Research-based Practices

Sequence Lessons Strategically

Kids build knowledge through carefully sequenced lessons.

About this practice...

This is a unit-level approach to creating a progressive series of lessons that build essential disciplinary language and literacy skills while teaching content. Throughout the unit lessons, students practice disciplinary skills such as identifying perspectives, stating claims, and identifying supporting text evidence while they also use key vocabulary and language in oral and written activities. In small-group and partner activities, students read, discuss and write about concepts to build depth of understanding. Active engagement and discussion are central to simultaneously building language competence and content knowledge. 

Why is Sequencing Lessons to Build Understanding of Language and Content Effective?
  • Teachers set an overarching unit goal and then include daily text-based activities that build students’ vocabulary and content knowledge. By engaging students in daily opportunities to read, discuss and write about how the activities relate to the overarching goal, students systematically build their knowledge and skills (Duhaylongsod, et al., 2015; Hogan, et al., 2024) 
  • Instructional units promote knowledge development for ELs by progressively deepening subject matter knowledge and sensemaking through carefully sequenced activities designed to build content knowledge and language (Capin, et al., 2026; Martinez, et al., 2024; Stewart, et al., 2022)
  • There is a positive, reciprocal relationship between knowledge building and text comprehension. As students gain content knowledge through text-based and oral discussion activities, their content knowledge and literacy skills accelerate simultaneously (Capin, et al, 2026; Duke, et al., 2011; Vaughn, et al., 2017).
  • Citations

    Duhaylongsod, L., Snow, C., Donovan, S., & Selman, R. (2015). Toward disciplinary literacy: Dilemmas and challenges in designing history curriculum to support middle school students. Harvard Educational Review, 85(4), 587–608.
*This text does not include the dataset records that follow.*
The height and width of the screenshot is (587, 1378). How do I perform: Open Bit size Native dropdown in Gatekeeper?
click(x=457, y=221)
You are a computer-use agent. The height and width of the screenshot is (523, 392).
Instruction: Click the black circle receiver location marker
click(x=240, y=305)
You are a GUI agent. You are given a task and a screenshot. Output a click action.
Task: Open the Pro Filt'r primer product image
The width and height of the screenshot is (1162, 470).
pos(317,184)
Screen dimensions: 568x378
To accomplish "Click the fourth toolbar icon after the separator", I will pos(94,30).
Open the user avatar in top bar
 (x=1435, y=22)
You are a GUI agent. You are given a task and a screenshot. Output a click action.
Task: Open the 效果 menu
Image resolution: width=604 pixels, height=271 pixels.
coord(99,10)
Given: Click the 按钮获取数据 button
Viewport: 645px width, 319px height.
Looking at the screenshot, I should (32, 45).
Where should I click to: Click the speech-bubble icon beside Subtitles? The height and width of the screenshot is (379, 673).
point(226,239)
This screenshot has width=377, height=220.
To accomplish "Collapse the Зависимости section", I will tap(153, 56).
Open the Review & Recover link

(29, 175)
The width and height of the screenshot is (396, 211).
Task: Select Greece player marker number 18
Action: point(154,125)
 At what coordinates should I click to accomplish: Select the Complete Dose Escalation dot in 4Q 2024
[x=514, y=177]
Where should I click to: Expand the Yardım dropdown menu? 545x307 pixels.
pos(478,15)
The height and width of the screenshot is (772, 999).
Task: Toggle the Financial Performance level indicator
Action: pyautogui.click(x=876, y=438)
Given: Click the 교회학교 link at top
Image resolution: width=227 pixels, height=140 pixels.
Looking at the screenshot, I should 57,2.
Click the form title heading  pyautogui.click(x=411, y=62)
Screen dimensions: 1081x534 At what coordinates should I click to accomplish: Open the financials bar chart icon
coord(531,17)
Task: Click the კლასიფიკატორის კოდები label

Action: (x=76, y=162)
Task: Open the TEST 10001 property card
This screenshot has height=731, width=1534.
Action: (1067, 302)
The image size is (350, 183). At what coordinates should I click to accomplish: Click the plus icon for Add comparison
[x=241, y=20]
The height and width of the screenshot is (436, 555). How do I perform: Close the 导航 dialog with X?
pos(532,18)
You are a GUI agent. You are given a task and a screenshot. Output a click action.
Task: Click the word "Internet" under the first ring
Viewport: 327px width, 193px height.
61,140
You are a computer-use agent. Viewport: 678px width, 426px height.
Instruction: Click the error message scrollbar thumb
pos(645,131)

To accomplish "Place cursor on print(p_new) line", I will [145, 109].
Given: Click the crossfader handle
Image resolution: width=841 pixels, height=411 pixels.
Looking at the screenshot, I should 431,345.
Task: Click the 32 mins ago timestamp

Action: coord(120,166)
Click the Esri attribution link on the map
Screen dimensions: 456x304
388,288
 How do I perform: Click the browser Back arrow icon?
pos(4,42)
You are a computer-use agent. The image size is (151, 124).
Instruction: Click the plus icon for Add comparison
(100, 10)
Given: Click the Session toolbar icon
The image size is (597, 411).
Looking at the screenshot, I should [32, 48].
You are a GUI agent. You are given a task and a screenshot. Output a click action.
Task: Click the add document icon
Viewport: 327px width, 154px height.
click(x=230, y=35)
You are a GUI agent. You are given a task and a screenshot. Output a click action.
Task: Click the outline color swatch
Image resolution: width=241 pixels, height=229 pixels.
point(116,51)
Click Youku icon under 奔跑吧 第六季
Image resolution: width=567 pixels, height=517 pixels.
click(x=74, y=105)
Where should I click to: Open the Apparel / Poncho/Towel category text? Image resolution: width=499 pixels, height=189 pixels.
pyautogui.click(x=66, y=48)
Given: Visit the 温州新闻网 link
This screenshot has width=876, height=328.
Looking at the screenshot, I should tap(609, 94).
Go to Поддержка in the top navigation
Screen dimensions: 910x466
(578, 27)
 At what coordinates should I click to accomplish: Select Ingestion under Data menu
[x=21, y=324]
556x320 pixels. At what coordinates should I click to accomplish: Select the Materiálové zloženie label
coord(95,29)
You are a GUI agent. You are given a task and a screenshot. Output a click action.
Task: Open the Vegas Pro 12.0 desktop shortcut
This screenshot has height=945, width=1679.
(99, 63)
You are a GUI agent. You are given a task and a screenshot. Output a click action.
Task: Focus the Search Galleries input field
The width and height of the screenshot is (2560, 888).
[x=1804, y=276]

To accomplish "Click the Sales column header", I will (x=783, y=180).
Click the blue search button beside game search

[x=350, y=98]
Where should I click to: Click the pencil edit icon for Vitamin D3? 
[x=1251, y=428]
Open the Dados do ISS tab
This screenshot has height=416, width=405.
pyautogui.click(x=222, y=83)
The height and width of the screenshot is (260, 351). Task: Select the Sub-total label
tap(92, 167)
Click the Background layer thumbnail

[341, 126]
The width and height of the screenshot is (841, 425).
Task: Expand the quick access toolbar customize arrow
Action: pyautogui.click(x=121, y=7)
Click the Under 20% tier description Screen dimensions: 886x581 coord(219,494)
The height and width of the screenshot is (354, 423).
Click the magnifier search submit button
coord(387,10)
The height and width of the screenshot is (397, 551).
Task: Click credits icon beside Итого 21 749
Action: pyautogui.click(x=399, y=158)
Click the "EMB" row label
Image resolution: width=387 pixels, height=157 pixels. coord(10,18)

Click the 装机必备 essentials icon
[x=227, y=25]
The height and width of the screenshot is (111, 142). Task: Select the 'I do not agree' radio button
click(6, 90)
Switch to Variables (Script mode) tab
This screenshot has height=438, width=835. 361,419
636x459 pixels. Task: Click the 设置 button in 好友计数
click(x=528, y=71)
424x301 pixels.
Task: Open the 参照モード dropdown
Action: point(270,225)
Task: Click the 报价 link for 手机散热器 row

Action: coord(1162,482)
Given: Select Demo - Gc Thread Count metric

    Hogan, E., Fishstrom, S., Andress, T. T., Martinez, L., & Vaughn, S. (2024). Instructional practices for secondary social studies teachers: Describing a curricular program designed to improve language, content knowledge and literacy outcomes for emergent bilinguals. TESOL Journal, 15(4), 1–20.


    Martinez, L. R., Fishstrom, S., Vaughn, S., Capin, P., Carlson, C. D., Andress, T. T., & Francis, D. J. (2024). Supporting knowledge and language acquisition of secondary emergent bilinguals through social studies instruction. Reading Research Quarterly, 59(3), 349-370. 


    Stewart, M. A., Hansen-Thomas, H, &b Nunez, M (2022). Translingual disciplinary literacies: Equitable language environments to support literacy engagement. Reading Research Quarterly, 57(1), 181-203.


    Vaughn, S., Martinez, L. R., Wanzek, J., Roberts, G., Swanson, E., & Fall, A. M. (2017). Improving content knowledge and comprehension for English language learners: Findings from a randomized control trial. Journal of Educational Psychology, 109(1), 22

How it Works:

Establish a primary, overarching goal for the unit that represents the “big picture” of the unit content, or the key idea that you want students to learn. Use this goal to generate a guiding question that will be a focal point of unit lessons (see “Organize the unit around a guiding question”).

Outline a reasonable sequence of key ideas that lead up to a full understanding of the overarching goal and unit content. 

Build the unit around a sequence of daily text-based and oral discussion activities derived from your sequence of key ideas. 

Build in checkpoints along the way to monitor student learning of academic vocabulary and content. Circle back to any gaps in knowledge to meet the unit goal (See Formative Assessment).